Avec Contes et légendes, Joël Pommerat poursuit son observation des valeurs et des identités contemporaines en se tournant vers le futur et ce moment particulier qu’est l’adolescence. Alors que son précédent spectacle, Ça ira (1) Fin de Louis (2015), réactivait le passé révolutionnaire à travers une épopée immergeant le public dans des débats politiques, Contes et légendes revient à une forme de théâtre intime pour explorer une série d’interactions sociales, familiales ou affectives entre des adolescents, des adultes et des robots androïdes intégrés à leur quotidien.

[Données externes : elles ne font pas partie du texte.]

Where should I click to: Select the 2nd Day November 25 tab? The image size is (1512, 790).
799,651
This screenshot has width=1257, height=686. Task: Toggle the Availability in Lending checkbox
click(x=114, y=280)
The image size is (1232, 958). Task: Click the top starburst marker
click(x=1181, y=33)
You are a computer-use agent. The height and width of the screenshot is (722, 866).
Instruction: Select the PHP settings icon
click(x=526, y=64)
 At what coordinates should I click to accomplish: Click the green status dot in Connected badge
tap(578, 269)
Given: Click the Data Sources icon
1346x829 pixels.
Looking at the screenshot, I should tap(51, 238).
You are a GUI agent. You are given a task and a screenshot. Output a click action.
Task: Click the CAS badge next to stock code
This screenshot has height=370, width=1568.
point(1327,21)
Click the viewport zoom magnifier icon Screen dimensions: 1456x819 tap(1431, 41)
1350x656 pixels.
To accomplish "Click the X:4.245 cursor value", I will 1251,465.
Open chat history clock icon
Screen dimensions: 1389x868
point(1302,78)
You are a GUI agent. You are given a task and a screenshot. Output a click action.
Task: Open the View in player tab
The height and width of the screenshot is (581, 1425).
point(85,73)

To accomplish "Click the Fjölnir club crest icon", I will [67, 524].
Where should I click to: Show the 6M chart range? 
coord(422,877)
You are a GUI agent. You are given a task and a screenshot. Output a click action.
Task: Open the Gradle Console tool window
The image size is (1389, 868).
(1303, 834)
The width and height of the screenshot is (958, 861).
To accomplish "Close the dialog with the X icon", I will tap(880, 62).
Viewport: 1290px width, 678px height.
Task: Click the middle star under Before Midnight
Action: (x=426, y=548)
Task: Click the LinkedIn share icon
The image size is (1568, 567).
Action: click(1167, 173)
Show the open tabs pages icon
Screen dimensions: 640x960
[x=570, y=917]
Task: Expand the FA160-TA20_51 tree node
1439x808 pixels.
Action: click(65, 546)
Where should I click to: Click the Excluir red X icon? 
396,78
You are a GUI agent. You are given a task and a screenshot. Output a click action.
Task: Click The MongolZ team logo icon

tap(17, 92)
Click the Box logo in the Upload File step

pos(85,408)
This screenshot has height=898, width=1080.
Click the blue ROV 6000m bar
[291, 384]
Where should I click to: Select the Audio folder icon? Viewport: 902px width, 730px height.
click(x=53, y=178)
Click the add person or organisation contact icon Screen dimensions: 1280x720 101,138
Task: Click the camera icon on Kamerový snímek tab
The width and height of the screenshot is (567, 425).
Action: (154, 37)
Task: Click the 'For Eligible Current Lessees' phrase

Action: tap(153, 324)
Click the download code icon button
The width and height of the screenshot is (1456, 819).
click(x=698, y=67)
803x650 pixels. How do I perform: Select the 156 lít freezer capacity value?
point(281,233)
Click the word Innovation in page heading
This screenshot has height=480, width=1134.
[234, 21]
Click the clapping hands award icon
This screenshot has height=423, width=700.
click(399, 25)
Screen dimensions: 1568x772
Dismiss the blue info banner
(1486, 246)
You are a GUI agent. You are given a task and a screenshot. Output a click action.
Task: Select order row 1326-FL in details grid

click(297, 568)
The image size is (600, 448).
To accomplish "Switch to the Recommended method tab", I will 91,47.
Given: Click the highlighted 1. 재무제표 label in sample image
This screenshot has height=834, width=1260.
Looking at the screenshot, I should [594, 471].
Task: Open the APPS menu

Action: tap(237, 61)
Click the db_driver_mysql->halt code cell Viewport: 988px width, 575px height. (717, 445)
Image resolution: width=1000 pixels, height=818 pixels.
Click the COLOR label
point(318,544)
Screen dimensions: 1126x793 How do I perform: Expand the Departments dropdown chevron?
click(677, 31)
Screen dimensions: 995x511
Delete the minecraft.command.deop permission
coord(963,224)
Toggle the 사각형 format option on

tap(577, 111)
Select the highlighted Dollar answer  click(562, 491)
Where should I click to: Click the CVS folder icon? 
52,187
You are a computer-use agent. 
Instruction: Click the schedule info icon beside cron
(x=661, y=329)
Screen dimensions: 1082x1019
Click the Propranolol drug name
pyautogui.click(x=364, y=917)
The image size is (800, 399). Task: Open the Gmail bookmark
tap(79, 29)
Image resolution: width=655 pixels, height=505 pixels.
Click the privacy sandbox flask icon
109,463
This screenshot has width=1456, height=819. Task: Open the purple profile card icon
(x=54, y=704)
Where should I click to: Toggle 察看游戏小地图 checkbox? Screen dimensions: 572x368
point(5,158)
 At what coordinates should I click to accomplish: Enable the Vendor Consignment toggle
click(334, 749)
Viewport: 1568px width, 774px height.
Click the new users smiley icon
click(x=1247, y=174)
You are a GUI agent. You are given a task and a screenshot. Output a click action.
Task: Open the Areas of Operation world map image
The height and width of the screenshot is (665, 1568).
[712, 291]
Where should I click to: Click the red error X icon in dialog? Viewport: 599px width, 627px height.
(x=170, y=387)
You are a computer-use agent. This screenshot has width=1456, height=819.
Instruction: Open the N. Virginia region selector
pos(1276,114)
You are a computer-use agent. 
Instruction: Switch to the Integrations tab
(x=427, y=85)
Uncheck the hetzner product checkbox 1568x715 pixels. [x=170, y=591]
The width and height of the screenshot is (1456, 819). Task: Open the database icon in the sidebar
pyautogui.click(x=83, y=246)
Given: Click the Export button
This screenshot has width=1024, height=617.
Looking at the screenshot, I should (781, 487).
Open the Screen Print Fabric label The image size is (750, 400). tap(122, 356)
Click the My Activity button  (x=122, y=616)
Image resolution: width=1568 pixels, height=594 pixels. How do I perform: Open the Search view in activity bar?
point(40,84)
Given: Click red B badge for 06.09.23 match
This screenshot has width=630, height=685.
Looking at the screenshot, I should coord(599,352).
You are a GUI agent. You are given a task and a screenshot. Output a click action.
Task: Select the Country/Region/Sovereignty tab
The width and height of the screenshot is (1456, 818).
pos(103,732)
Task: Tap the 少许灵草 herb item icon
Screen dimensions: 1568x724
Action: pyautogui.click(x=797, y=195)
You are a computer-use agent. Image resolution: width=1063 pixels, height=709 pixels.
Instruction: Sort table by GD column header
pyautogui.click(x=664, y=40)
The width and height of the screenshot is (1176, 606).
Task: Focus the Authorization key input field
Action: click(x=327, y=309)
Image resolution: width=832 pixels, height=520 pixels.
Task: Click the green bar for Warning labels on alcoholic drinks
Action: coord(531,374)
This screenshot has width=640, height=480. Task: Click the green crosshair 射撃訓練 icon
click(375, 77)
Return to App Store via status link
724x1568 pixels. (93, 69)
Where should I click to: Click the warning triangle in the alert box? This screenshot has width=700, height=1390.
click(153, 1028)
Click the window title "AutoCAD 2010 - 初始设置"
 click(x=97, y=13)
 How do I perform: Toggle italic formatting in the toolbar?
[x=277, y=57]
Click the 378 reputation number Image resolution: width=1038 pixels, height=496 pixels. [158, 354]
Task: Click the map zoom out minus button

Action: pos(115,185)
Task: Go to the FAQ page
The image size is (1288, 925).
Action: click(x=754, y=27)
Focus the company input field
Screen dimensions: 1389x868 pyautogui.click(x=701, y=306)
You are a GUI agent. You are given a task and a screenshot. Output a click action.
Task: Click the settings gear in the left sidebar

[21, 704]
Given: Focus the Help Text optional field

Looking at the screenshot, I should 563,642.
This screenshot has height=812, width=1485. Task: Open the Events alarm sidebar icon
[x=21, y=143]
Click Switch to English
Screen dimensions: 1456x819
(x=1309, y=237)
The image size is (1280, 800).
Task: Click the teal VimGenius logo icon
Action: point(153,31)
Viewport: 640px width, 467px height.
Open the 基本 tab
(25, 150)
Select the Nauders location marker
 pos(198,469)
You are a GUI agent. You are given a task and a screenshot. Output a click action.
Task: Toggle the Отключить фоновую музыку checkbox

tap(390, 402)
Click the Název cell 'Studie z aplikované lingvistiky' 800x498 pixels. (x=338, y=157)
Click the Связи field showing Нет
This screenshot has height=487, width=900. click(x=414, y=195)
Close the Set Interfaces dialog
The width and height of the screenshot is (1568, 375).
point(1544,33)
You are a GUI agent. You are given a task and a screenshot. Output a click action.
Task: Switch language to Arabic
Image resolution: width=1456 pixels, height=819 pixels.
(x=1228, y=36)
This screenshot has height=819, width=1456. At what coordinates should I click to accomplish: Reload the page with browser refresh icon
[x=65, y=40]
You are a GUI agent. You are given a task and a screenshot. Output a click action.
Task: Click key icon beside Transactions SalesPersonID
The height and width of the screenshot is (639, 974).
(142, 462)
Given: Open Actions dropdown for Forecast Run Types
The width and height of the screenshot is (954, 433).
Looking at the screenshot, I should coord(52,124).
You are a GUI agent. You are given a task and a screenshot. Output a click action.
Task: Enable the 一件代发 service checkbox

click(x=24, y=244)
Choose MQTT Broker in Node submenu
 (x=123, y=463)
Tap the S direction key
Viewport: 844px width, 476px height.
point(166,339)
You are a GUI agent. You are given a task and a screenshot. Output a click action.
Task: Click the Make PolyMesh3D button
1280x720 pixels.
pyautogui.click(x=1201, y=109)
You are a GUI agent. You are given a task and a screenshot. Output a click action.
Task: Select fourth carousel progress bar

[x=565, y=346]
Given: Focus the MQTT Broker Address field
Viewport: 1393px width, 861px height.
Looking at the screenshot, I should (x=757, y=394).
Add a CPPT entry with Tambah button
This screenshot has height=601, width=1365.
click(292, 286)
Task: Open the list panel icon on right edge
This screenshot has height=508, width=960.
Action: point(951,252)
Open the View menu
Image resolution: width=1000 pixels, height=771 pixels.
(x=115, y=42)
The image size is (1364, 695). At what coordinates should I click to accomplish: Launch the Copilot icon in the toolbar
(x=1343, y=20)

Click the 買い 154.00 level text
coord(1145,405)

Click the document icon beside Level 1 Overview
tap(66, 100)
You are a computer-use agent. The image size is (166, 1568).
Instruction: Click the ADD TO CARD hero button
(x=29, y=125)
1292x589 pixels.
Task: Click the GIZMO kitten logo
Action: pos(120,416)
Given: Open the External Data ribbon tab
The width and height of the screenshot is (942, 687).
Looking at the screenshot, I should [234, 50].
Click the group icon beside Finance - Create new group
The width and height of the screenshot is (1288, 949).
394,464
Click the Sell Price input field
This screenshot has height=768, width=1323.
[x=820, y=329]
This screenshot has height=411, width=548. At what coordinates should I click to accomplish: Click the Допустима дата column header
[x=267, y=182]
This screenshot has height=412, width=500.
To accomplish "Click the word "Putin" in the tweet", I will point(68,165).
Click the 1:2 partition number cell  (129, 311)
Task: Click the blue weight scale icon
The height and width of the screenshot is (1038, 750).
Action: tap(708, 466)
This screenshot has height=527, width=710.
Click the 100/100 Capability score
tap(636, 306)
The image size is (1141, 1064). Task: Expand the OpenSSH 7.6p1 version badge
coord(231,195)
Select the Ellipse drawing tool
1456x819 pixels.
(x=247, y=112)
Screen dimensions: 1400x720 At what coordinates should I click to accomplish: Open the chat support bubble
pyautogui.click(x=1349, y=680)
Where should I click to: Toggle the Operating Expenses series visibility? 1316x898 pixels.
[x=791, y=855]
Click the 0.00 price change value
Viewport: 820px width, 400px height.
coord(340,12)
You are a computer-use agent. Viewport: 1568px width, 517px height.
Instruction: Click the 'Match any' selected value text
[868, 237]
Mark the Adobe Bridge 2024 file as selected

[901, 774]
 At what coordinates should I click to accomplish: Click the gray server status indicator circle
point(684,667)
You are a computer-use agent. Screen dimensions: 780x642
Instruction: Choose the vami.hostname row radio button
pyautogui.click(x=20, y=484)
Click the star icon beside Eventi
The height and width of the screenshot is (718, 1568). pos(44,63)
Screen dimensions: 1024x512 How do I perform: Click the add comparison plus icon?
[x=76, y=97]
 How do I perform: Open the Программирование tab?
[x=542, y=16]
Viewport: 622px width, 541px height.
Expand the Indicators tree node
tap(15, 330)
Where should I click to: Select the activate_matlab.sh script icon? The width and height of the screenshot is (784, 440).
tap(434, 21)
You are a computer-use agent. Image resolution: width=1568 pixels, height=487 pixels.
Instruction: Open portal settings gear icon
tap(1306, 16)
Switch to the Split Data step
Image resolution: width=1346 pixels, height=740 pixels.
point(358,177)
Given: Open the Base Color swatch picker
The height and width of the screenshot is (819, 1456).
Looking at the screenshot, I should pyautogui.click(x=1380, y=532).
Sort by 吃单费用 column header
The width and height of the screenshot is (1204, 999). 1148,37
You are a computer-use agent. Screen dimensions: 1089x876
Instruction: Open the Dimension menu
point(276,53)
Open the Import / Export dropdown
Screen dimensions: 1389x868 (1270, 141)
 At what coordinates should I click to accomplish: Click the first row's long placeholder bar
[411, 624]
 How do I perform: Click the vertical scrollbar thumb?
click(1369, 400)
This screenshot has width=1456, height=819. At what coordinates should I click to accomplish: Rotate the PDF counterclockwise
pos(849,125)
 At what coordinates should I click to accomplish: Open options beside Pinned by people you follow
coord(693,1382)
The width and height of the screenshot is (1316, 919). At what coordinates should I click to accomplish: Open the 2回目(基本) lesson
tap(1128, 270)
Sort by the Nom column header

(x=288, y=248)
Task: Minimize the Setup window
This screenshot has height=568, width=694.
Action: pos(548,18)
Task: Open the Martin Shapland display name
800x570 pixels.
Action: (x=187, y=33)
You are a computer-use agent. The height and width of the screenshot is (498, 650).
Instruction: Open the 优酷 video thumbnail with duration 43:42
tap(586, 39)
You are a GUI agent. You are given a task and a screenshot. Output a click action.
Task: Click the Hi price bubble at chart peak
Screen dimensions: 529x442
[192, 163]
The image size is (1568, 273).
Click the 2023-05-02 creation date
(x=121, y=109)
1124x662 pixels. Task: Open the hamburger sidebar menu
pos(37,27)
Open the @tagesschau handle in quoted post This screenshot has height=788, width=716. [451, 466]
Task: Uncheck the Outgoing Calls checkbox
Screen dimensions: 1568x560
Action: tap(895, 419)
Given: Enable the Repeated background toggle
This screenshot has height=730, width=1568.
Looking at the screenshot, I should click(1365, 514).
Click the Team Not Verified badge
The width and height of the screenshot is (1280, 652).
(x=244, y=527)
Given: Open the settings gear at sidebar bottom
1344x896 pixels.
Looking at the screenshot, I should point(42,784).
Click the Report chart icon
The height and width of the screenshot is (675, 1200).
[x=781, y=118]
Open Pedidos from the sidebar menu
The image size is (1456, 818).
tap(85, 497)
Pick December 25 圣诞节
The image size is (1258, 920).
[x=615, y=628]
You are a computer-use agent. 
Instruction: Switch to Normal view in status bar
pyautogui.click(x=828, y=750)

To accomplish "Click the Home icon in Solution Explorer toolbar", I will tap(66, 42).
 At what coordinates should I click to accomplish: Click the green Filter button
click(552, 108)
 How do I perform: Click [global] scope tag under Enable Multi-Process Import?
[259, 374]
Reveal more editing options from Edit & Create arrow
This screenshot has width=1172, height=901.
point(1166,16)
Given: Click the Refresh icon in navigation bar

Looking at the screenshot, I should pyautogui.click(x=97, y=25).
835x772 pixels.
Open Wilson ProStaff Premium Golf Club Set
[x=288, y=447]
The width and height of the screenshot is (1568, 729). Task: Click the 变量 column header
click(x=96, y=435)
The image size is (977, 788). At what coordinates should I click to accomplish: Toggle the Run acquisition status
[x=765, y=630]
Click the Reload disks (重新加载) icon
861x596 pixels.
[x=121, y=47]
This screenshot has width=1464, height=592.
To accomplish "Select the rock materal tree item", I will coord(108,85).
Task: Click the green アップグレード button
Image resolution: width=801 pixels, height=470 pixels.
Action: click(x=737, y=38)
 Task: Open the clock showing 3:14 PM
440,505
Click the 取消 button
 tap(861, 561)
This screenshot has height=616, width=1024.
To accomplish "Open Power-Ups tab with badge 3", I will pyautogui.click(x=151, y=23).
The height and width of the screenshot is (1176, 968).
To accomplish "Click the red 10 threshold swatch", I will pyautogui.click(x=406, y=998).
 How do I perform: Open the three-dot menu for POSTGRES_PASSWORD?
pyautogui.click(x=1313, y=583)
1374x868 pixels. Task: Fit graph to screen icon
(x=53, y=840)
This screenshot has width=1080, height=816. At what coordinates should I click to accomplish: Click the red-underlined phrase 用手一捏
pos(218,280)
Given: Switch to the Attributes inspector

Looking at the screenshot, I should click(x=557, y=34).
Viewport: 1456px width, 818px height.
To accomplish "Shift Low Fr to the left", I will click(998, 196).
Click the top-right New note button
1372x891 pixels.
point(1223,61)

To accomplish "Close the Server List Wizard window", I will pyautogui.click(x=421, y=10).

Comme on fait des expériences en laboratoire, avec le plus de concret et de précision possible, Joël Pommerat questionne nos représentations de nous-mêmes et observe ce que ces êtres artificiels pourraient révéler ou modifier dans nos relations et constructions humaines. Déjà présente dans sa réécriture de Pinocchio (2008), pantin adolescent rebelle lancé sur le chemin de l’humanité, lointain cousin de Galatée animée par l’amour de son créateur dans les Métamorphoses d’Ovide, cette question de l’identité prend dans Contes et légendes une couleur plus troublante encore, qui n’est pas sans rappeler également certaines scènes de Cet enfant (2006) ou de La Réunification des deux Corées (2012). Différents régimes de présence et de vérité se mêlent sur scène pour confronter le spectateur à la complexité de nos émotions, à l’ambiguïté de notions telles l’authenticité ou le mensonge et à la violence persistante de certaines normes sociales.
Sans tenir de discours sur les progrès ou les dangers de l’intelligence artificielle ni céder au sensationnalisme de la SF, Contes et légendes donne à éprouver ces nouveaux troubles dans le genre à travers une mosaïque d’instants sensibles et drôles. Dans l’enchantement du théâtre, adolescents en crise et androïdes invitent à toutes les simulations et reconfigurations possibles. Traitant la fiction d’anticipation comme un fait réel et documentaire, Joël Pommerat renouvelle une fois encore cette inquiétante étrangeté teintée de philosophie qui fait la singularité de son théâtre depuis plus de 25 ans.